•  
  •  
 

University of Pennsylvania Journal of International Law

Publication Date

Winter 2024

First Page

1

Document Type

Article

Abstract

In the wake of the Supreme Court’s ruling in Dobbs v. Jackson Women’s Health Organization, many reproductive rights advocates are starting to apply a human rights framework to argue for expanding access to abortion in the United States—a strategy that has been employed successfully in international contexts for decades. International human rights law scholars have focused primarily on the right to abortion found in treaties to which the United States is a party. Those conversations have largely omitted a discussion of the Convention on the Elimination of All Forms of Discrimination against Women (“CEDAW”), the international women’s human rights treaty which the United States signed in 1980 but has failed to ratify. As a signatory to the treaty, what, if any, obligations does the United States have to protect access to abortion?

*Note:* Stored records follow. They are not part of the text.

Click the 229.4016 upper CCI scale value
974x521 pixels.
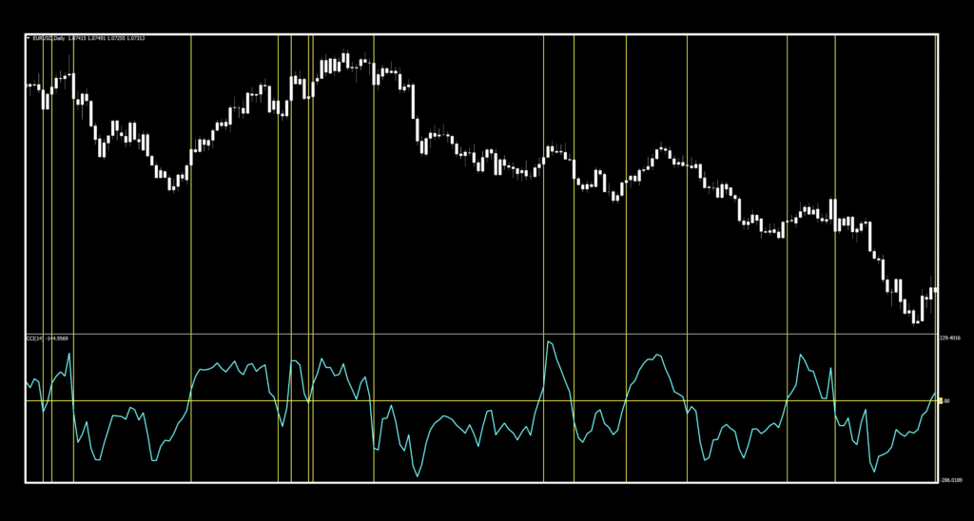[x=951, y=338]
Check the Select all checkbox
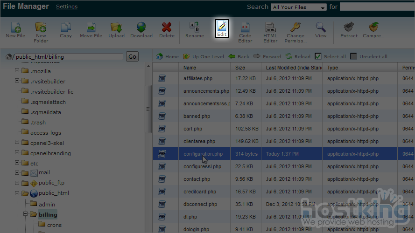415x233 pixels. click(318, 56)
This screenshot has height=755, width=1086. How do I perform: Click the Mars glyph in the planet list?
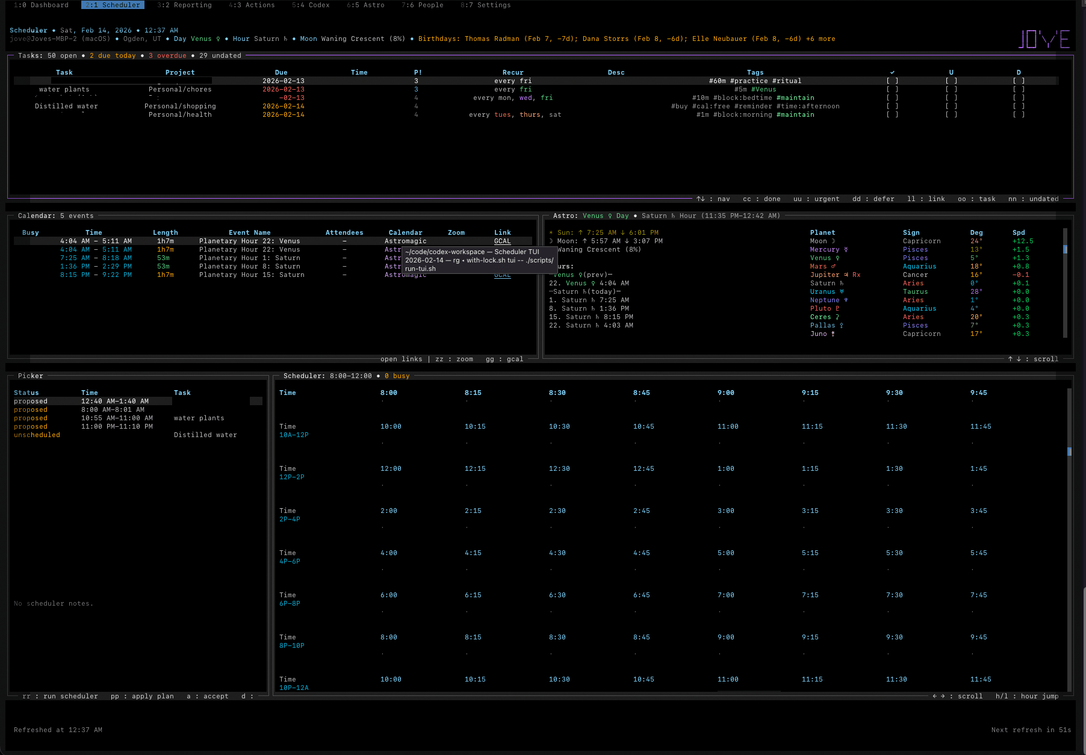tap(833, 266)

This Article argues that, under Article 18(a) of the Vienna Convention, the United States has obligations with respect to CEDAW, a previously unexplored avenue in international human rights law. Article 18(a) of the Vienna Convention, reflecting customary international law, requires states that have signed a treaty but not ratified it to “refrain from acts which would defeat the object and purpose of a treaty[.]” Using authoritative interpretations of CEDAW in the form of general recommendations, jurisprudence, and concluding observations as a guide, the Article argues that the right to abortion is central to the object and purpose of CEDAW. The Article concludes that the United States Supreme Court’s decision in Dobbs v. Jackson Women’s Health Organization constitutes a defeat of that object and purpose in violation of Article 18(a) of the Vienna Convention.